***** Fragmento de lectura

A un par de cuadras de mi casa de Floresta había dos enormes descampados. Con el Cabezón y el Tano lo usábamos para jugar al fútbol. Armábamos un arco entre un árbol y un buzo o un par de piedras. Jugábamos un “metegol va al arco” y siempre se armaban discusiones cuando la pelota tocaba el palo menos imponente. ¿Si toca el buzo es palo o es palo y gol?, la duda aún me persigue más de 20 años después.
En el mismo campito yo aprendí a pedalear sin rueditas en una bici colorada de esas que se plegaban. La mini moto de tracción a sangre fue uno de los regalos que me mandaba mi viejo desde la clandestinidad. Después llegaron un jueguito electrónico y un súper Atari que me dejaron los ojos colorados por varias semanas de intentar sobrepasar mis récords. Clásicos regalos para nenes solos.
Volviendo a la bici roja, mi vieja me empujaba de atrás para darme envión y yo salía a toda velocidad. Tengo en mi mente clara la cara de emoción al sentir la velocidad que había agarrado. El flequillo se me volaba para atrás como a Mr Moto, el ídolo de Titanes en el Ring, el de la toma manubrio.

**********
***** Listado

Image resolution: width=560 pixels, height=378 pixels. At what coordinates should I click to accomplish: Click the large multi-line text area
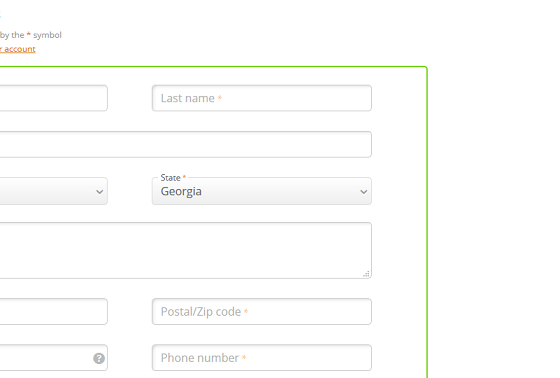point(185,250)
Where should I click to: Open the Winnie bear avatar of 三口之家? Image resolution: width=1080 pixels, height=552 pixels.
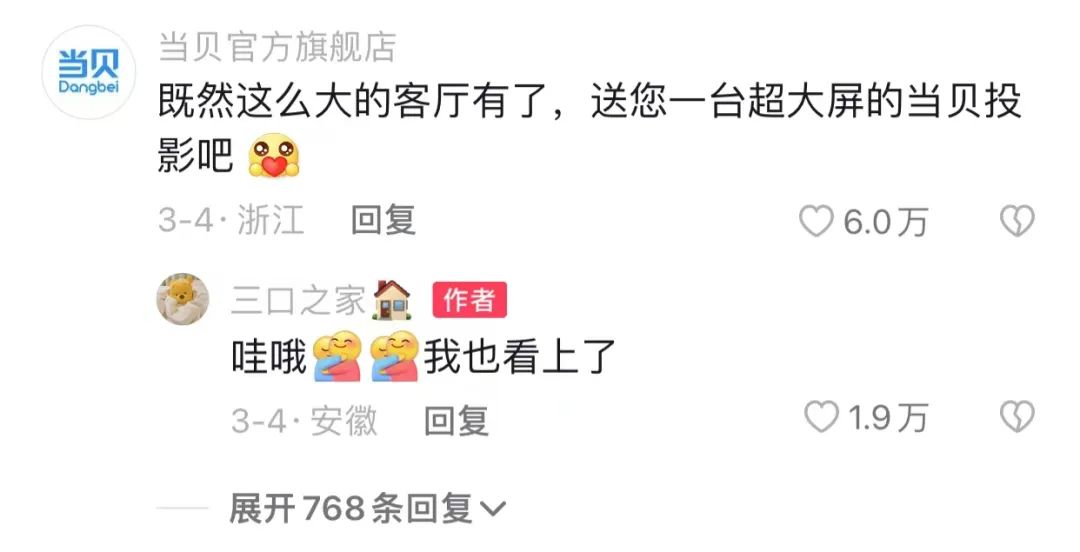[x=183, y=299]
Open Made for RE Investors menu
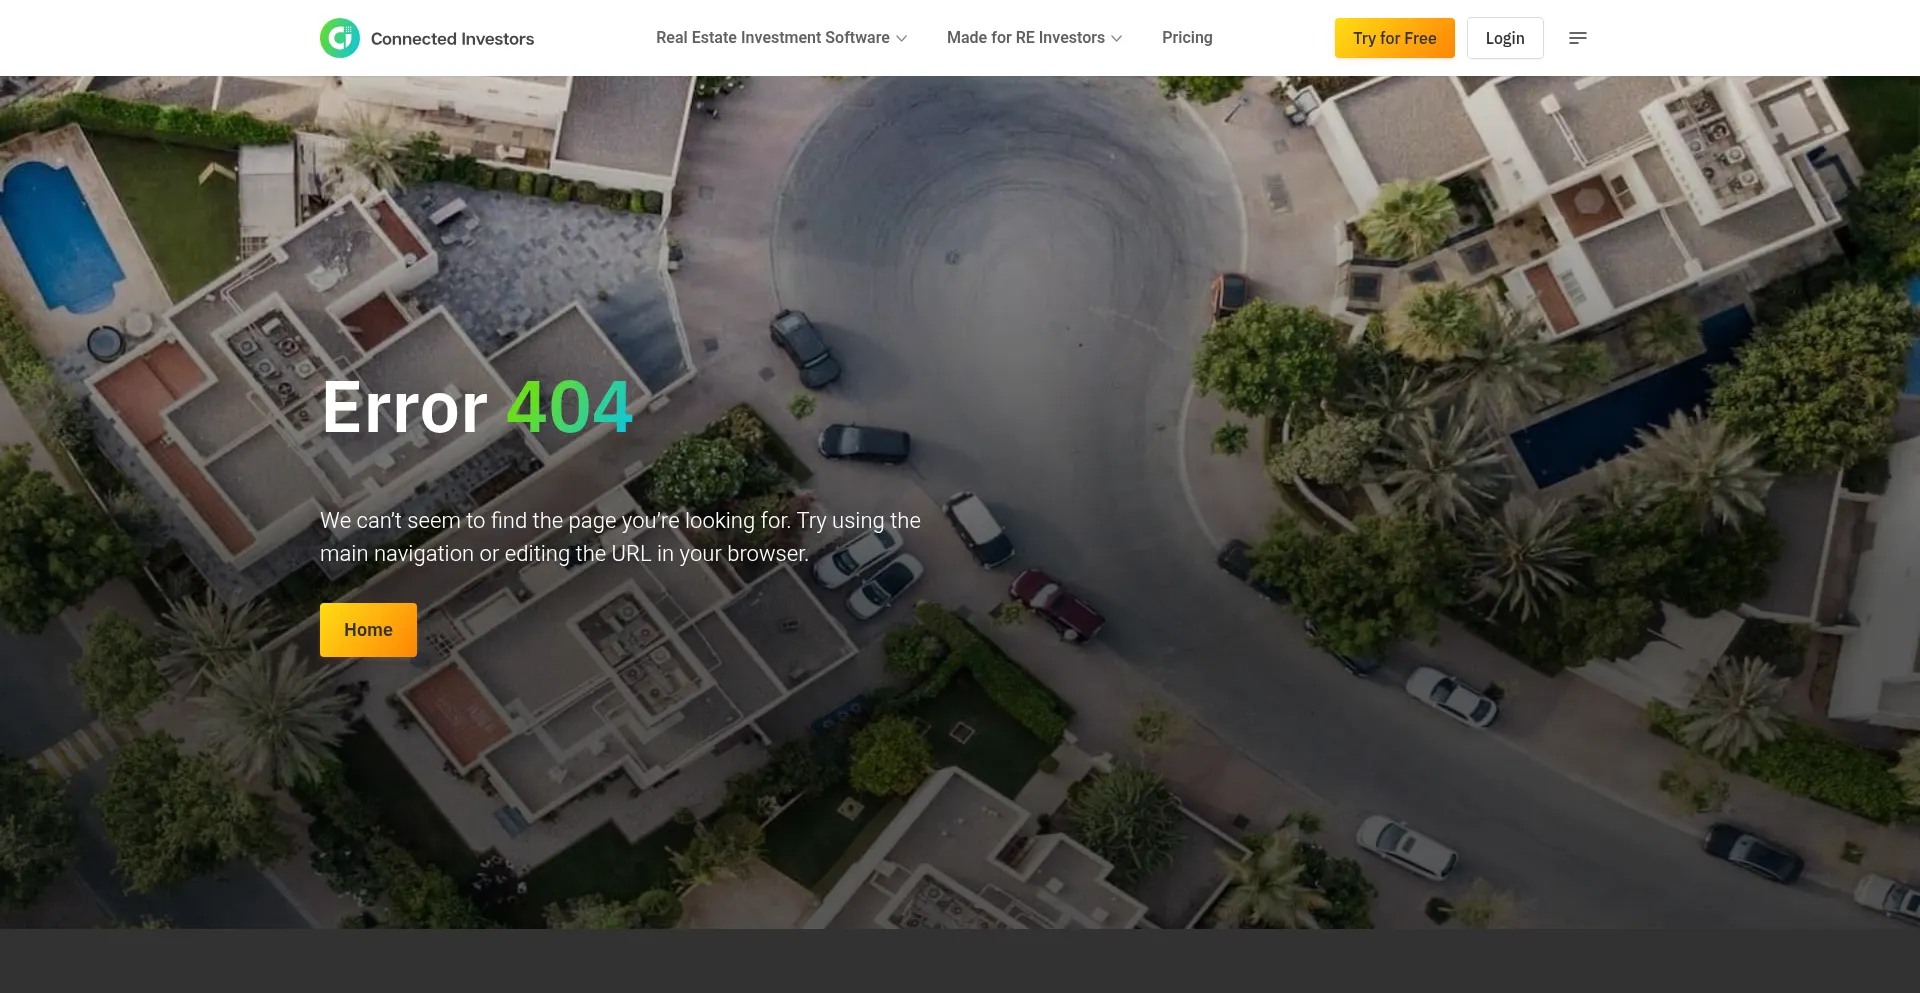Image resolution: width=1920 pixels, height=993 pixels. [1025, 38]
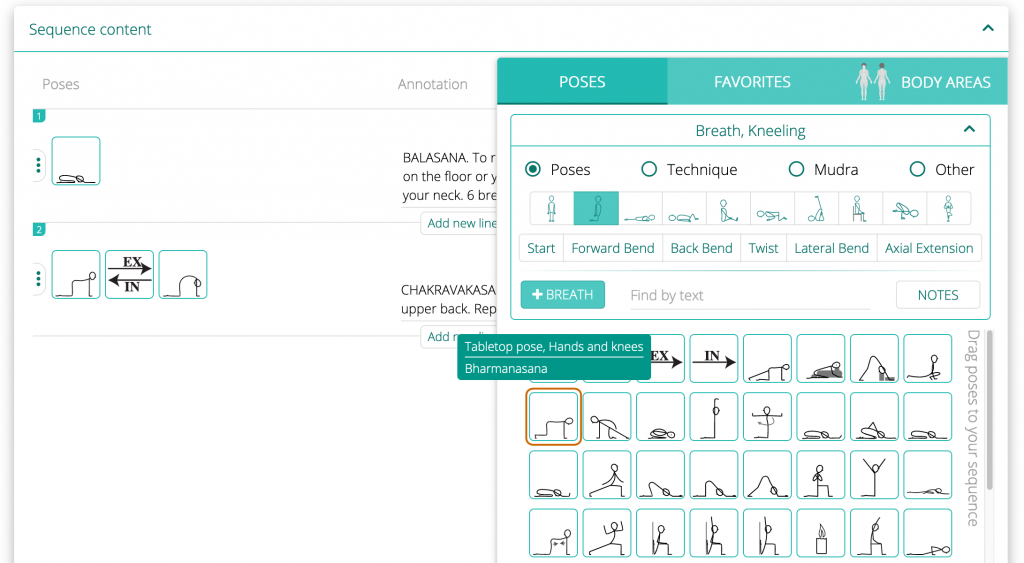Select the standing position filter icon

point(551,209)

**********

## Ejercicio A
Conteste según el fragmento:
(i) ¿Qué dos personas se nombran como compañeros de fútbol en los descampados?
(ii) ¿De qué color era la bici plegable con la que se aprendió a pedalear sin rueditas?
(iii) ¿A qué ídolo de Titanes en el Ring se compara el flequillo que se volaba para atrás?
## Ejercicio B
Transcriba del fragmento, sin alterar ningún carácter, el tramo desde "A un par de" hasta "20 años después.".
Responda solo con lo que dice el fragmento.

## Solución A
(i) El Cabezón y el Tano.
(ii) Colorada (roja).
(iii) A Mr Moto.

## Solución B
A un par de cuadras de mi casa de Floresta había dos enormes descampados. Con el Cabezón y el Tano lo usábamos para jugar al fútbol. Armábamos un arco entre un árbol y un buzo o un par de piedras. Jugábamos un “metegol va al arco” y siempre se armaban discusiones cuando la pelota tocaba el palo menos imponente. ¿Si toca el buzo es palo o es palo y gol?, la duda aún me persigue más de 20 años después.